うちの家族は、自分の気持ちを他人に話すことが無いように感じる。高校生の弟が、今どうなのかは分からないが、母と祖母に関しては本当にそう感じる。彼女達のようになりたくない、と感じていた私も、「〇〇は本当、秘密主義だよね。てか自分のこと話さないよね。」と言われた時に、全部分からなくなってしまった。

 

 

だから、「友達」が沢山いる祖母も、自分の感情をベラベラ喋ることが出来るのは、孫である私や、自分の娘である私の母の前だけなのでは無いか、と思う。そしたら私に出来ることは、頷いて聞いてあげることだと思う。

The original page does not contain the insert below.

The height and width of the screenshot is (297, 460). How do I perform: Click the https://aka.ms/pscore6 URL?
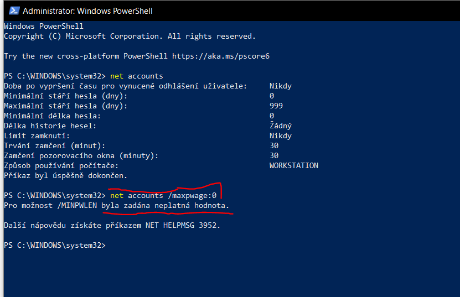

だが、今日私は、祖母に言い返してしまった。いつも、「普通は、普通は…」と言う祖母だが、今日もその「普通」という言葉を連呼していた。「近所の〇〇さんが、こうやって言ってきた。普通はそんな事言わないでこうやって言うべきなのに。あの人は普通じゃない。」というような事を言っていた。よく私も言われた。普通じゃない。普通はそうじゃないよ。私に向けられた祖母のその言葉が、私はいつも、とても悲しかった。

 

 

 

「おばあちゃんが言う普通って、おばあちゃんの中での普通でしょ?おばあちゃんの普通が、みんなの普通だと思わない方がいいよ。てか、普通って何?」

 

 

 

ハッとした。間違えたと思った。なんで私は言ってしまったのか。あー、最悪だ。気分は最悪。本当に言ったあとに我に返った。本当に、ハッとした。ああ。口を縫っておくべきだった。あたしはこんなこと言える人間じゃない。やになる。

 

 

私は、私がこうやって思っていること、が嫌なんじゃなくて、私自身も自分の考えを他人に押し付けようとしている感じがすること、が嫌だ。こうやって思っていることは事実なんだけど、おばあちゃんはこんな答えを求めていたんじゃなくて、むしろそんな事分かりきっていたかもしれなくて、ただ話を聞いて欲しかっただけなのに、こんな事を言ってしまったことが嫌になる。分かっていたのに口から言葉が出てしまった。気づいた時には遅かった。

 

 

そうやって考えていたら、ふと思った。もしかして、私もおばあちゃんにしか自分の気持ちを口にすることが出来ないんじゃないか、って。